Give back, word for word, only the lines from the opening of the records through the one with "Screen dimensions: 1080x497". Pictures stay out.

(MATERIAL FOR THIS EXERCISE)

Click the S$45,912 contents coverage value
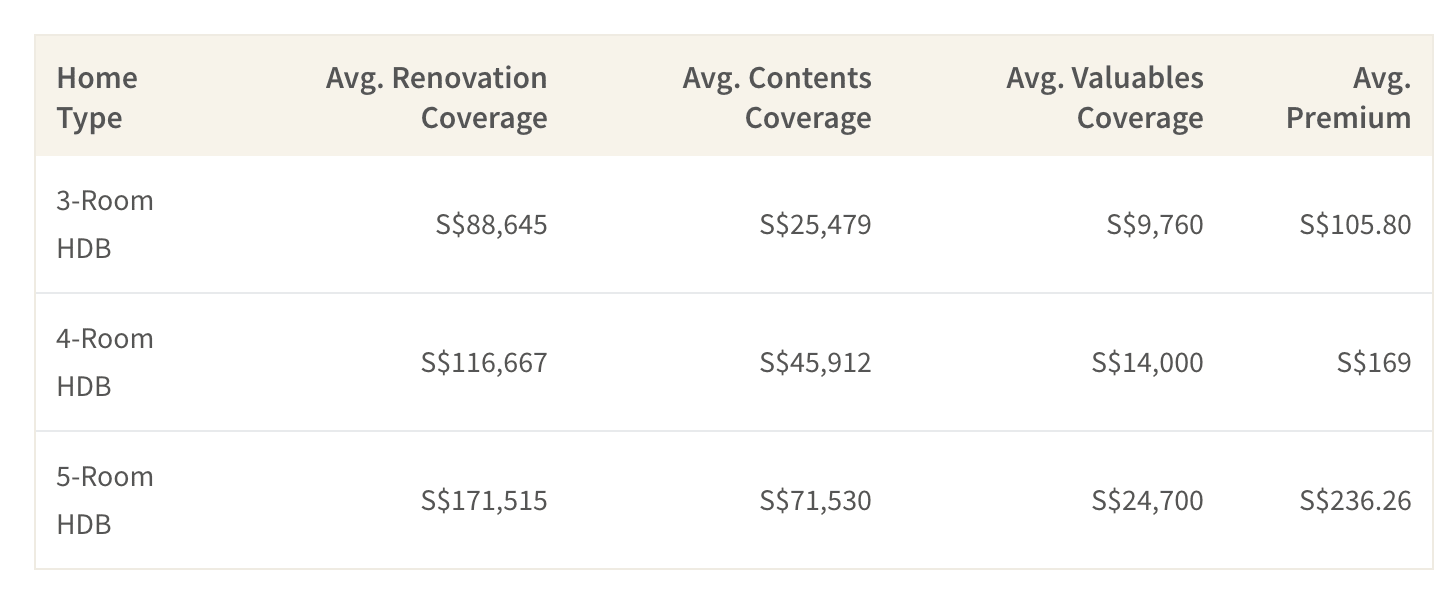 point(815,362)
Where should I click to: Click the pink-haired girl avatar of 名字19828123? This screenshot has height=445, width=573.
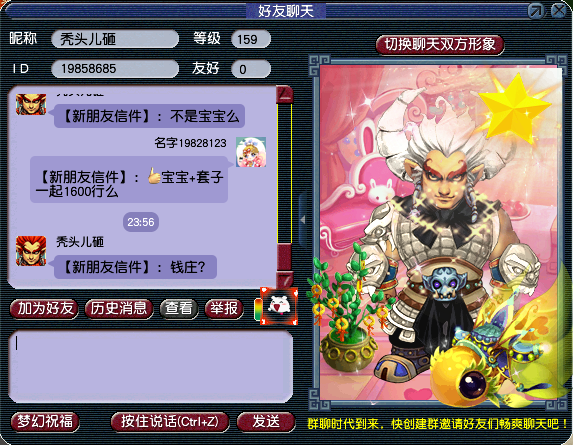point(251,152)
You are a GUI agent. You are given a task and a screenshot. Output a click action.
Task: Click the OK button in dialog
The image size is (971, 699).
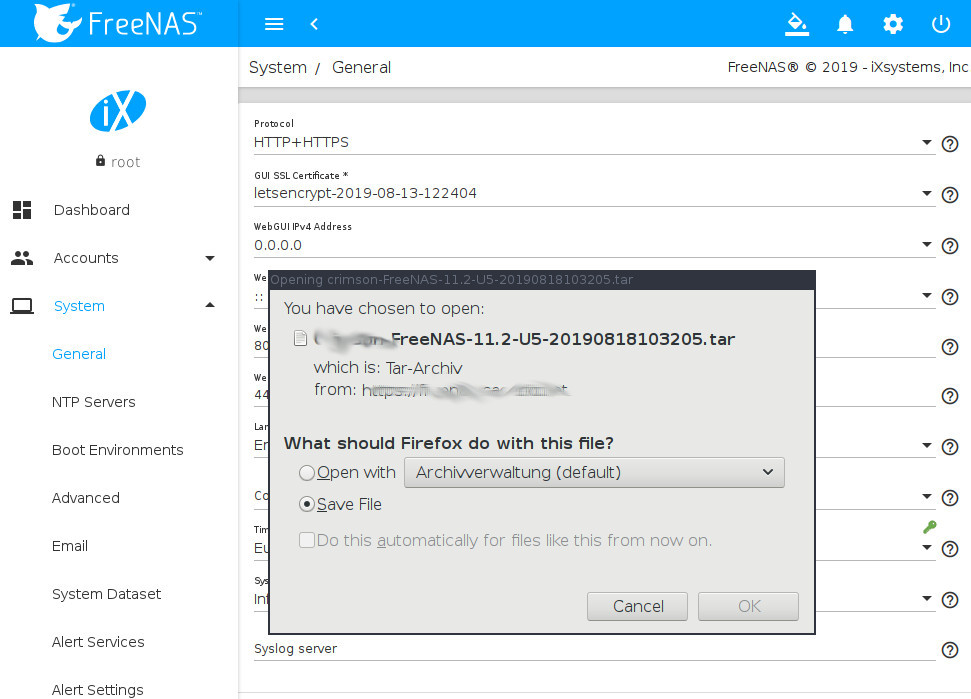click(x=748, y=606)
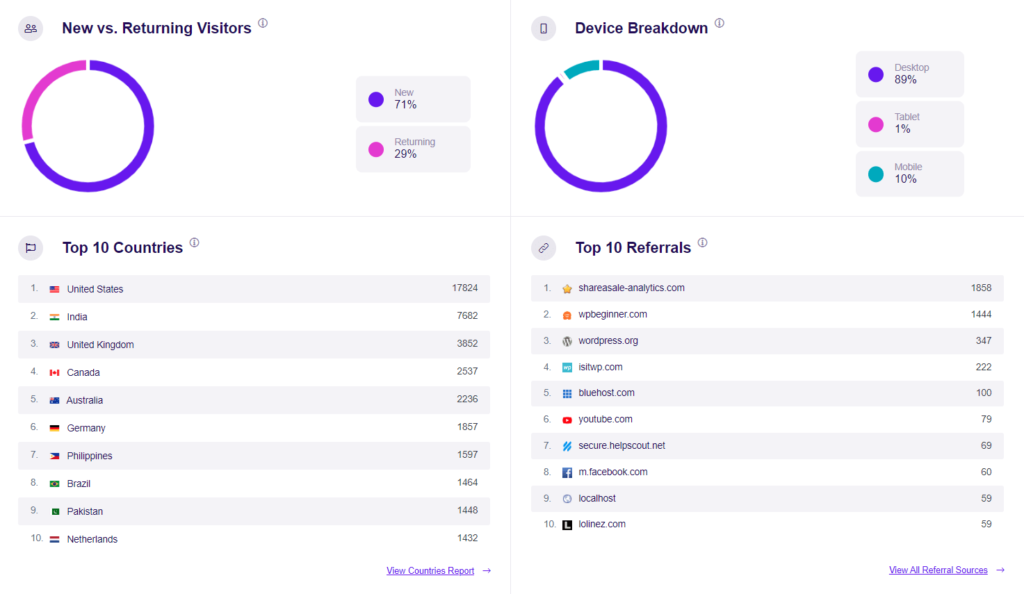
Task: Click the Desktop 89% legend entry
Action: point(909,74)
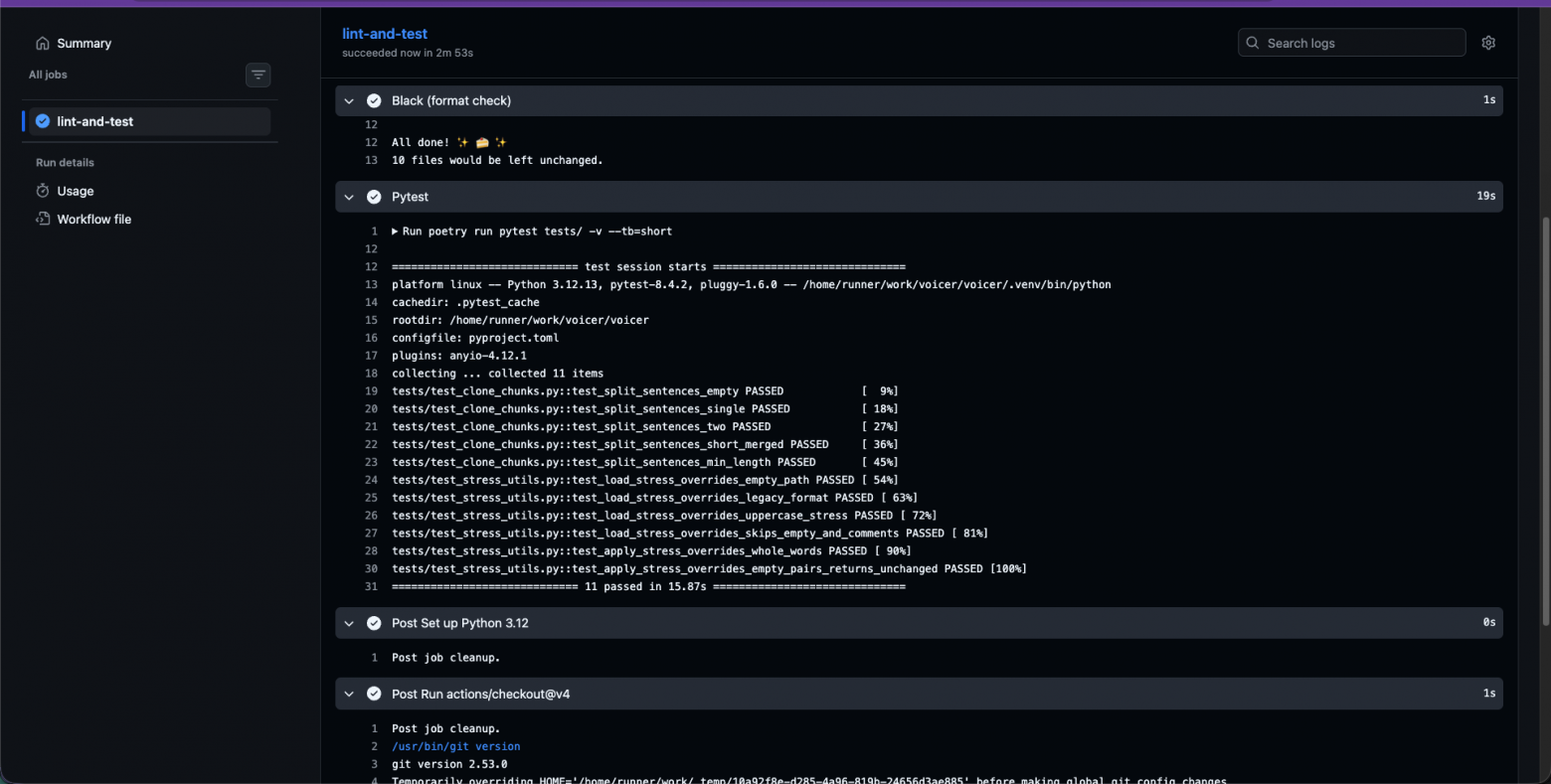
Task: Open the Usage run details
Action: click(x=76, y=191)
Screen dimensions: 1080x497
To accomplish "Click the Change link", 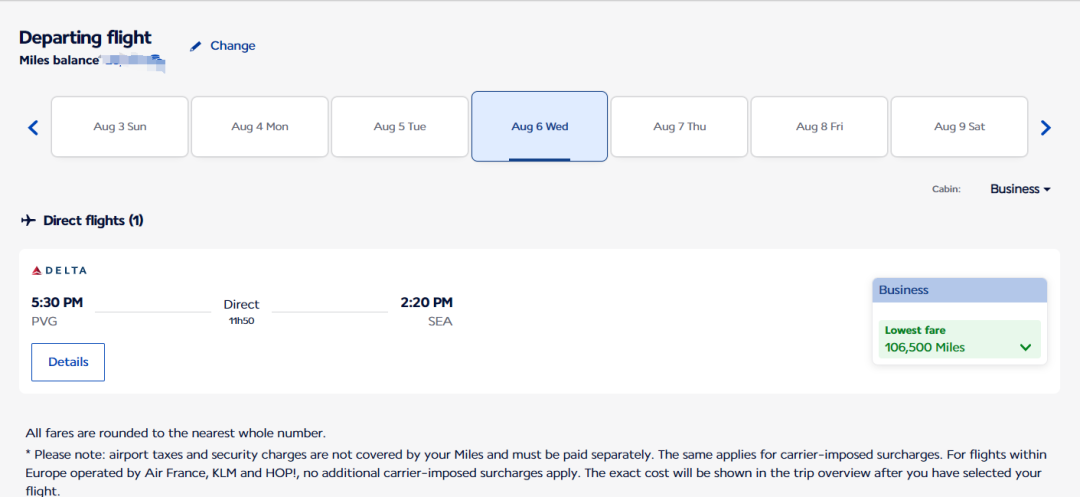I will [x=232, y=46].

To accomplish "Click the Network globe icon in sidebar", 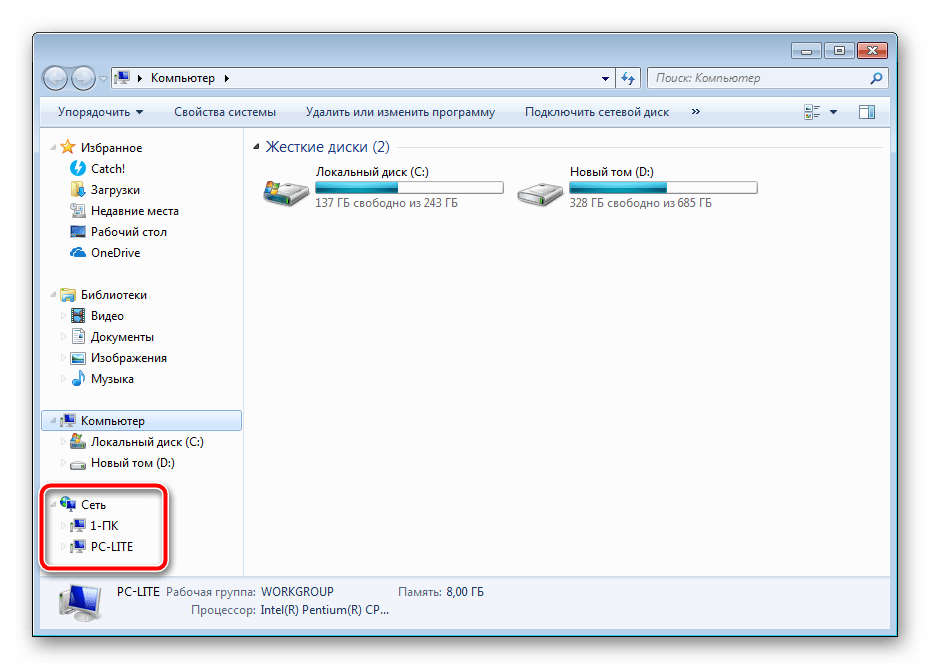I will coord(68,505).
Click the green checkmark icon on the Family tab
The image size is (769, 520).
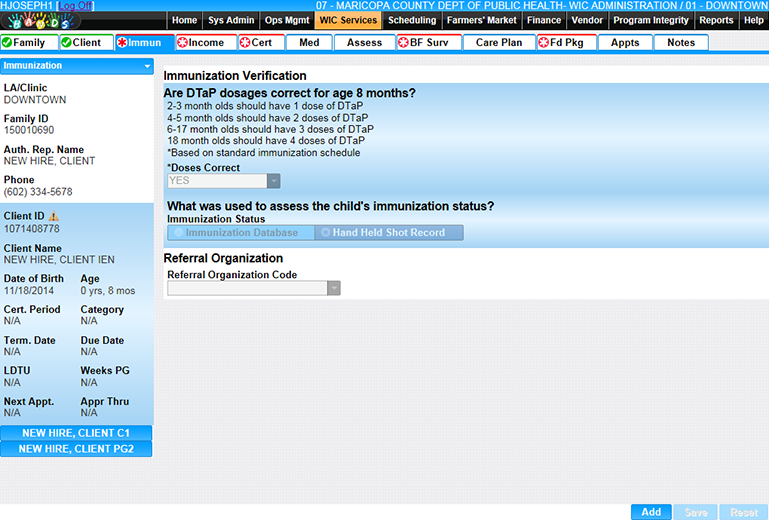(7, 43)
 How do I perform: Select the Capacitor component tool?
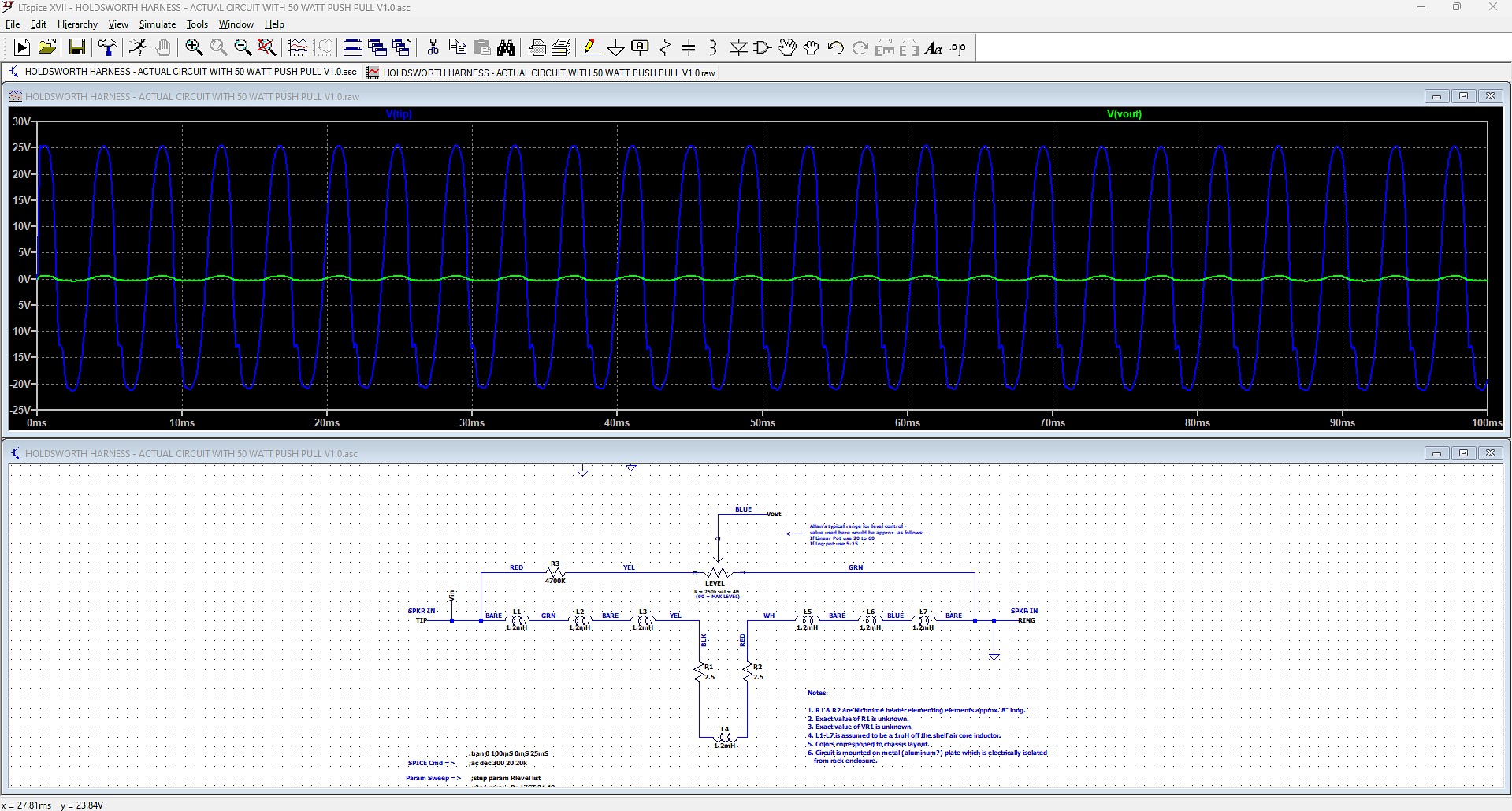(689, 48)
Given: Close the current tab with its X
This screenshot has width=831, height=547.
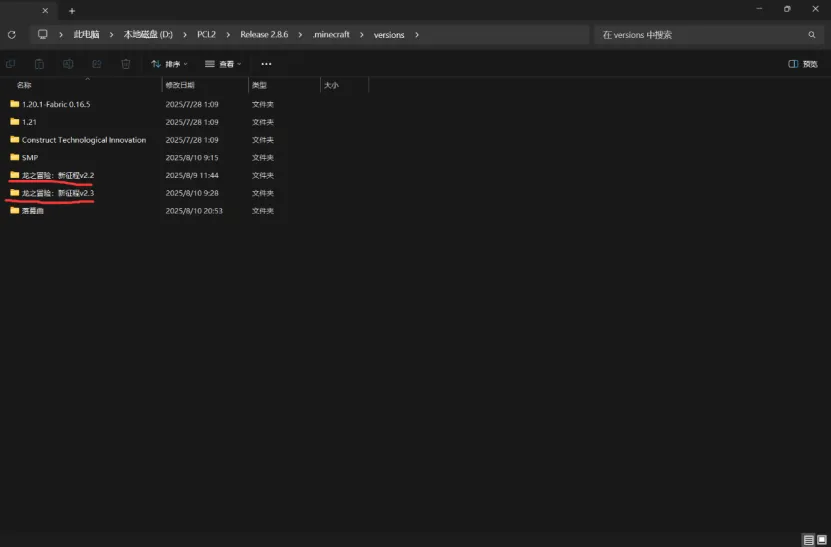Looking at the screenshot, I should (x=44, y=10).
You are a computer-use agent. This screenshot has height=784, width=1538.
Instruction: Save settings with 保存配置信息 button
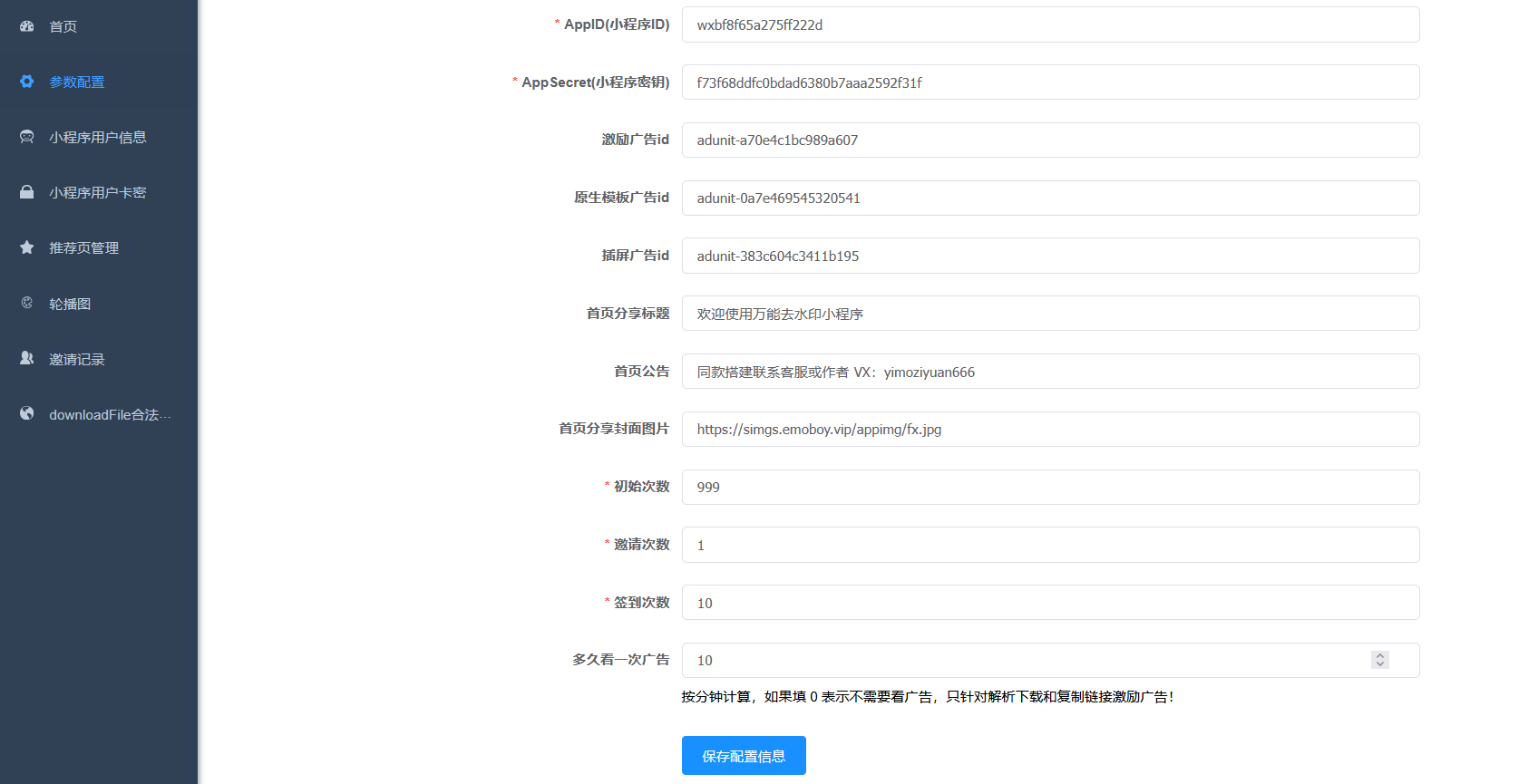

(End MATERIAL FOR THIS EXERCISE)

EXERCISE RESPONSE:
Click the S$45,912 contents coverage value
 point(815,362)
Where should I click to: Click the pink-haired girl avatar of 名字19828123? This screenshot has height=445, width=573.
point(251,152)
You are a GUI agent. You are given a task and a screenshot. Output a click action.
Task: Click the OK button in dialog
The image size is (971, 699).
click(x=748, y=606)
Task: Click the Desktop 89% legend entry
Action: point(909,74)
Task: Open the Usage run details
Action: click(x=76, y=191)
Screen dimensions: 1080x497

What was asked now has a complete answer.